Files
ik_llama.cpp/github-data/pull_requests/170 - MoE fix for R4 quants.md
2025-07-23 13:31:53 +02:00

17 lines
1.6 KiB
Markdown

### 🐛 [#170](https://github.com/ikawrakow/ik_llama.cpp/pull/170) - MoE fix for R4 quants
| **Author** | `ikawrakow` |
| :--- | :--- |
| **State** | ❌ **Closed** |
| **Created** | 2025-01-12 |
| **Updated** | 2025-01-12 |
---
#### Description
This PR adds two fixes:
* Make sure number of tensor rows being processed by one thread is a multiple of the number of interleaved rows when using `R4` quants also in `iqk_mul_mat_mow`
* Fix logic when we have a matrix multiplication kernel that processes 16 columns of the right matrix per kernel call (introduced on 907cde6be). The bug shows up when the number of columns in the right matrix is greater than 16 (so this kernel gets used), and the number of columns is not divisible by 16 (so there are leftover columns to be processed), so did not get caught by the usual `TG-128` and `PP-512` testing.
If quantized to `R4` quants, MoE models now work. But if run-time-repacking is used (`-rtr` command line option) to repack non-`R4` quants to `R4`, something goes wrong for MoE models that I'm not able to figure out.
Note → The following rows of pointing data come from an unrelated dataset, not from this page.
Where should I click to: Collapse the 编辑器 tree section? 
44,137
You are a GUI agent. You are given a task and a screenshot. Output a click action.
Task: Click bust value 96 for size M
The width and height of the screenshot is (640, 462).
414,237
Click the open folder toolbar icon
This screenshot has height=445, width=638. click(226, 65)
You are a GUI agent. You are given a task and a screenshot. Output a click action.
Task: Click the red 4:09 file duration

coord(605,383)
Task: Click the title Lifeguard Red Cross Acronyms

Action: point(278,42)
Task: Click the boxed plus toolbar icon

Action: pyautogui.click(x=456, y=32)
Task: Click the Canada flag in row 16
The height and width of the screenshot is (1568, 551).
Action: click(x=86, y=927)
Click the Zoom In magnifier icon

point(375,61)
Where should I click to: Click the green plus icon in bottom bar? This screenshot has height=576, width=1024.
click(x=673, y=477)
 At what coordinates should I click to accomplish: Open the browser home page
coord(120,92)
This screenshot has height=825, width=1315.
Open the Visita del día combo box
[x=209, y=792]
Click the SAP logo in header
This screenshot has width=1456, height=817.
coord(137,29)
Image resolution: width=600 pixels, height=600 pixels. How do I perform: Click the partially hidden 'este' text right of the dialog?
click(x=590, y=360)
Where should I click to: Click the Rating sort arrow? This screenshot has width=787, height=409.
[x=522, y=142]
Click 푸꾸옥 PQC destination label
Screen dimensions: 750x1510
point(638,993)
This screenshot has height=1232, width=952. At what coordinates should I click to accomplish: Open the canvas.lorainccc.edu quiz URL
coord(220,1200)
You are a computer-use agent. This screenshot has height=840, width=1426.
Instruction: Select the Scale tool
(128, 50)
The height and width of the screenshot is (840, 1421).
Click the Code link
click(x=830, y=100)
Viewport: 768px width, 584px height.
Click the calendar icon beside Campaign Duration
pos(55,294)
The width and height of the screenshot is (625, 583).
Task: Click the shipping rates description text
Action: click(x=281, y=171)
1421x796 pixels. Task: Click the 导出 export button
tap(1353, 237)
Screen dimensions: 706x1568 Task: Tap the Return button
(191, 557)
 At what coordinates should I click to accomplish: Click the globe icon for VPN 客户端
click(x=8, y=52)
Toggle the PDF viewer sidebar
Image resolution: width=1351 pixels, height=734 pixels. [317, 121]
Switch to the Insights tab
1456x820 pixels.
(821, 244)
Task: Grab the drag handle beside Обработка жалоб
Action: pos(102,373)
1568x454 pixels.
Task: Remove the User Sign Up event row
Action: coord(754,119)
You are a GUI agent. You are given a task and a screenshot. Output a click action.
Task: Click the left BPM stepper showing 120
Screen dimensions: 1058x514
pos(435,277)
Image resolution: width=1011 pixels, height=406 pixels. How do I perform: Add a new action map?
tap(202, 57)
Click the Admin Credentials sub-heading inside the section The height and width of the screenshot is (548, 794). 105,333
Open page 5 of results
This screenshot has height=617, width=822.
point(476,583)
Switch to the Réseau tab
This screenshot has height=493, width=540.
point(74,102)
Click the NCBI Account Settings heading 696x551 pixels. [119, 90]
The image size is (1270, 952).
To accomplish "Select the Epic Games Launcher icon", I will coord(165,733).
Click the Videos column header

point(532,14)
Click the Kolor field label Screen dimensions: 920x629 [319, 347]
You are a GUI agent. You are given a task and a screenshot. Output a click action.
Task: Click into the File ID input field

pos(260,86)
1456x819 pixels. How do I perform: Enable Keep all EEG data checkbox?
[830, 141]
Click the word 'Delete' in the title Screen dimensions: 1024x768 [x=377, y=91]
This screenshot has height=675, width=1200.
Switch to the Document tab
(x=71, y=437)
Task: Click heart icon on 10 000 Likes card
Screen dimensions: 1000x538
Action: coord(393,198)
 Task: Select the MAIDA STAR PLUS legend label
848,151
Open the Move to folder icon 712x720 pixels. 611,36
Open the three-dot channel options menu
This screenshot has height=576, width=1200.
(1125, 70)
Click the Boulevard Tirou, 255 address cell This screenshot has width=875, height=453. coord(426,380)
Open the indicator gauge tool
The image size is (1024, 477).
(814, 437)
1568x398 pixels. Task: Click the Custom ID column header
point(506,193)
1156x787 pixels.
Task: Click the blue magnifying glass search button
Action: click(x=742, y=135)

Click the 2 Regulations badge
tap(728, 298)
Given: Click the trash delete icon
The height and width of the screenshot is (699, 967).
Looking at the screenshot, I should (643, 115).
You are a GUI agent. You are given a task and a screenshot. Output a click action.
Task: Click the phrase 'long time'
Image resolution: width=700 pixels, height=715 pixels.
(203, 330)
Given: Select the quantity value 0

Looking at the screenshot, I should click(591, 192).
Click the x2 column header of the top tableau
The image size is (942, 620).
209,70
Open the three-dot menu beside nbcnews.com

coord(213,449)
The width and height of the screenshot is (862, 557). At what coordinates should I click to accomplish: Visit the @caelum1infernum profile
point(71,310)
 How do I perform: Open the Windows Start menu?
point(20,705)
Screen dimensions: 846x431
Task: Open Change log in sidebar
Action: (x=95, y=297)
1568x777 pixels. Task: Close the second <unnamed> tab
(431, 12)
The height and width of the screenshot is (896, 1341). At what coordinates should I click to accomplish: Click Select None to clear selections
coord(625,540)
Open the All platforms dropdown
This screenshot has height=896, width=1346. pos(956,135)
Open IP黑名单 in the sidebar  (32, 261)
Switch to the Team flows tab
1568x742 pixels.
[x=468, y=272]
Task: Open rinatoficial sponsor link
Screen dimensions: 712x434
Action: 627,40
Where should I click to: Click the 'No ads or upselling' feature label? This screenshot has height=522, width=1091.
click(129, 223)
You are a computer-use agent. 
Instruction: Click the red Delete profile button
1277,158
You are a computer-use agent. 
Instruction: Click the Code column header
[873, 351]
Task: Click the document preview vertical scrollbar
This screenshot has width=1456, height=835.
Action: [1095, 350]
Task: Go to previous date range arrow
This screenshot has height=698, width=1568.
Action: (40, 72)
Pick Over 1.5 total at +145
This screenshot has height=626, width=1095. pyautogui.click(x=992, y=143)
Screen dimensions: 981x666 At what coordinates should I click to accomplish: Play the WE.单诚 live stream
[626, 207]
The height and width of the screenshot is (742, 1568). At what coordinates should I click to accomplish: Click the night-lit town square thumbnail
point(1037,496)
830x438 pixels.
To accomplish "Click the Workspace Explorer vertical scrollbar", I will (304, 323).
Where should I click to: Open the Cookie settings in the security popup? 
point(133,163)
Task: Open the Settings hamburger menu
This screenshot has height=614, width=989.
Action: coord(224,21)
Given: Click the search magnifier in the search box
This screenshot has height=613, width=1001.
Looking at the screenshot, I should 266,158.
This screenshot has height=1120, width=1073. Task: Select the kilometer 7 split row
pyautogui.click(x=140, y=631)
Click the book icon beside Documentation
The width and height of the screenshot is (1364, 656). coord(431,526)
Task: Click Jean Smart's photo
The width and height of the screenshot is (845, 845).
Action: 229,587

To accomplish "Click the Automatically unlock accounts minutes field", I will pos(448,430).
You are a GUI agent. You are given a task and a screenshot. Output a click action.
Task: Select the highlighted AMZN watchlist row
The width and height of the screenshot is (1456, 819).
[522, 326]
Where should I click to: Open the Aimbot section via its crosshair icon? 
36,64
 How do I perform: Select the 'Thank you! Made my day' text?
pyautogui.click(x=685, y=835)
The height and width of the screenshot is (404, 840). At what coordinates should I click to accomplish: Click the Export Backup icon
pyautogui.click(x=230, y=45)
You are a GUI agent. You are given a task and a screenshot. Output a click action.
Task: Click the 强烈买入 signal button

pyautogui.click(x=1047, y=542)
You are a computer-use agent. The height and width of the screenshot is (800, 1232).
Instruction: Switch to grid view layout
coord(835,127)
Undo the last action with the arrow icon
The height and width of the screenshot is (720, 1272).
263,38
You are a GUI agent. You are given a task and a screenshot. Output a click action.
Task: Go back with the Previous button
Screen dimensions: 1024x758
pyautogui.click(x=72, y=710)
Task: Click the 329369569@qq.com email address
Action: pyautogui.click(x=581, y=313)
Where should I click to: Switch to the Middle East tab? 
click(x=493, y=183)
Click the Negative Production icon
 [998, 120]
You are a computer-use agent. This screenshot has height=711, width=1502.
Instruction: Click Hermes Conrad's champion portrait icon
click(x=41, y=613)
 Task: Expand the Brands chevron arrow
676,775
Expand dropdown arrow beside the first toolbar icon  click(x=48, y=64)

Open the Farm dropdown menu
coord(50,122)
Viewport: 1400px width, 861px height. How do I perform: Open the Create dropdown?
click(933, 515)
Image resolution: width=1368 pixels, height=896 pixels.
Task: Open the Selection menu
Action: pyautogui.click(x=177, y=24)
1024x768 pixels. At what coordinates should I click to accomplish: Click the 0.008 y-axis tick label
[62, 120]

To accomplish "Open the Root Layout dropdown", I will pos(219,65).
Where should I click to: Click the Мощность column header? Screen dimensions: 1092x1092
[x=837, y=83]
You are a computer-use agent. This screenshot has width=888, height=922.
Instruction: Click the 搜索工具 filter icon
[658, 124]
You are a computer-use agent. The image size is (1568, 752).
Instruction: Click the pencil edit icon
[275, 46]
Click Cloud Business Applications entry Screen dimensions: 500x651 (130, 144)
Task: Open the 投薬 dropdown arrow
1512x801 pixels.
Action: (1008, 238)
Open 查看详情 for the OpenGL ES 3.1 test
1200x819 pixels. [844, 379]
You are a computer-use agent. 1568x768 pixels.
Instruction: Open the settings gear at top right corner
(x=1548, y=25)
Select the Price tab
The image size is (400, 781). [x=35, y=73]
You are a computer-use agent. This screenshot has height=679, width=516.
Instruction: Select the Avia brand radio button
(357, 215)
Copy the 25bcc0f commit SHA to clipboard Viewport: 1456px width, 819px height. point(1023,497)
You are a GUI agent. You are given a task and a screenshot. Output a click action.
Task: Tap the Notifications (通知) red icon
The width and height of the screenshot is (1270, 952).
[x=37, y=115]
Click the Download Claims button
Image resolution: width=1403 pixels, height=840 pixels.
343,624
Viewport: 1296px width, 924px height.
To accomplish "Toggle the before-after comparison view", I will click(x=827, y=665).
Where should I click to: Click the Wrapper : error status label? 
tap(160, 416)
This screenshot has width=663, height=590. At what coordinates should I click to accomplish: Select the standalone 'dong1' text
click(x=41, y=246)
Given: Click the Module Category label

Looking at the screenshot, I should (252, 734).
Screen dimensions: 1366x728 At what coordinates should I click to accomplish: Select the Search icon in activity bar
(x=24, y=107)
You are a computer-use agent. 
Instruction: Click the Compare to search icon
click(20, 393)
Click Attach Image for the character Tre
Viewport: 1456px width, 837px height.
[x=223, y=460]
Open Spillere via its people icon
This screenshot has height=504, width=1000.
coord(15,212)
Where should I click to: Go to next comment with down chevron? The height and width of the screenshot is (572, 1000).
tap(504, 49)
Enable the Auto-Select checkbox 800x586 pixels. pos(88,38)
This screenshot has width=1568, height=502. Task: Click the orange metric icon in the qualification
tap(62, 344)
It is really bizarre because in the former case (quantize directly into `R4`) four rows are quantized to the corresponding non-`R4` quant in a temporary buffer and then repacked to `R4`. In the later case, 4 rows are copied into a temporary buffer and then repacked, storrng the repacked data into the memory from where the data was copied. The exact same repacking function is used in both cases, so I don't see how `rtr` can fail. What is even more bizarre is that `rtr` always works for non-MoE models, and also works for some quantization types for MoE models.